What should traveling parents do?
Most cases acquired during travel are mild and resolve at home. The pre-departure focus is on awareness, hygiene, and recognizing severe disease early.
Before travel:
- Note your destination's current HFMD activity (Singapore MOH, China NHC, Taiwan CDC publish weekly data)
- Pack pediatric paracetamol or ibuprofen for fever and pain
- Pack oral rehydration salts for kids who refuse fluids
- Verify travel insurance covers pediatric hospitalization in your destination
During travel:
- Wash kids' hands frequently, especially before meals and after toilet use (see the hand hygiene technique guide)
- Avoid splash pads, ball pits, and shared toys at indoor playgrounds during outbreaks
- Disinfect high-touch surfaces in hotel rooms (door handles, remote controls, table surfaces)
- Skip daycare and play group attendance for any child with fever or rash
If your child develops HFMD:
- Push fluids, treat fever with weight-appropriate analgesic
- Watch for severe disease signs (persistent fever, lethargy, breathing changes, neurological signs)
- Seek hospital evaluation for any worrying sign in a child under 3, especially in EV-A71 endemic areas
- Plan to delay return travel until rash resolves and child is fever-free for 24 hours
What about vaccination?
Two inactivated EV-A71 vaccines have been licensed in mainland China since 2015 (Sinovac, Vigoo). Efficacy against EV-A71-associated HFMD is around 90 percent. The vaccines are not licensed in the US, Europe, or most other countries.
The vaccines protect only against EV-A71. They do not prevent HFMD caused by coxsackievirus A6, A16, or other enteroviruses, which together cause most cases. For families relocating to mainland China or staying long-term, pediatricians at international clinics in Beijing, Shanghai, and Hong Kong can advise on the local vaccination calculus.
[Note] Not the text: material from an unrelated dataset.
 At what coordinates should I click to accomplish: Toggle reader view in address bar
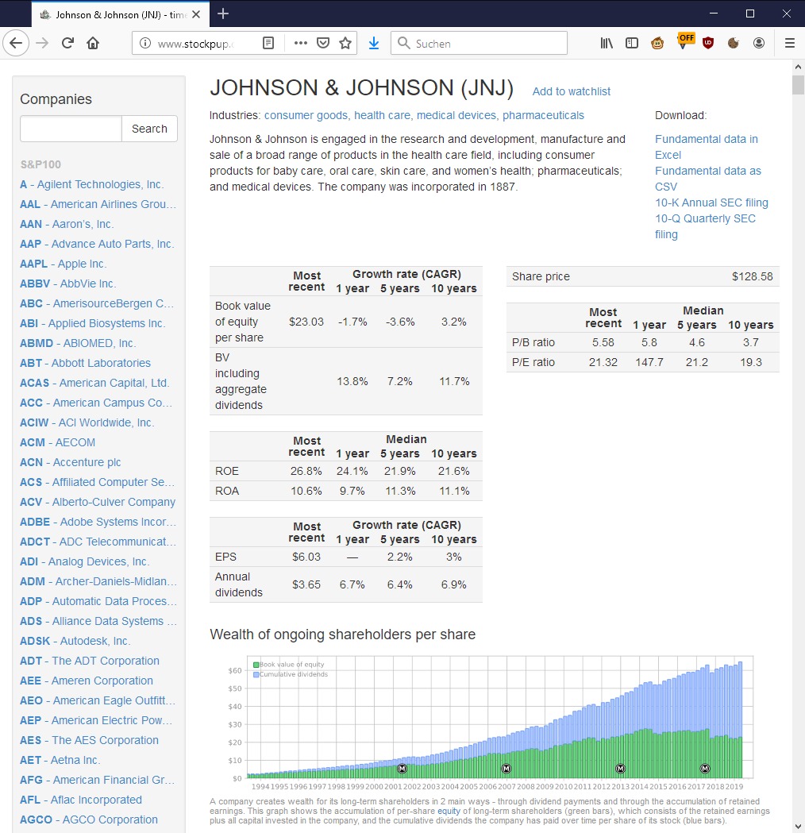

No oral or systemic antiviral has proven effective for HFMD or severe enterovirus disease. Management is supportive, with intensive care for severe complications.
FAQ
How long is HFMD contagious?
Most contagious during the first week of illness. The virus is shed in respiratory secretions, saliva, fluid from blisters, and stool. Stool shedding can continue for 4 to 8 weeks after recovery, which is why daycare exclusion alone does not stop spread. Hand hygiene matters even after recovery.
Can adults get HFMD?
Yes, though most adults have some immunity from childhood exposure. Adult cases are usually milder than pediatric cases. Parents and caregivers of infected children are most often the adults who become symptomatic. Pregnant women can transmit to newborns; if you have HFMD in late pregnancy, your obstetrician should know.
What is the difference between HFMD and herpangina?
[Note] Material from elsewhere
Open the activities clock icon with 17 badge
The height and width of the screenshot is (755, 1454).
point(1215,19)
Both are caused by enteroviruses. Herpangina has the painful mouth ulcers without the hand and foot rash. The same coxsackievirus strains cause both presentations. Treatment and isolation considerations are similar.
Are there long-term consequences after HFMD?
For uncomplicated cases, no. Severe EV-A71 disease with brainstem encephalitis can leave permanent neurological deficits in survivors. Onychomadesis (nail shedding) at 4 to 8 weeks post-infection is harmless; nails regrow normally over a few months.
Should daycares close during outbreaks?
CDC and most national authorities recommend exclusion of symptomatic children rather than facility-wide closure. Reinforcing hand hygiene, surface disinfection, and case identification controls outbreaks more reliably than closure. Some Asian countries do close daycares during severe epidemics; the threshold varies by jurisdiction.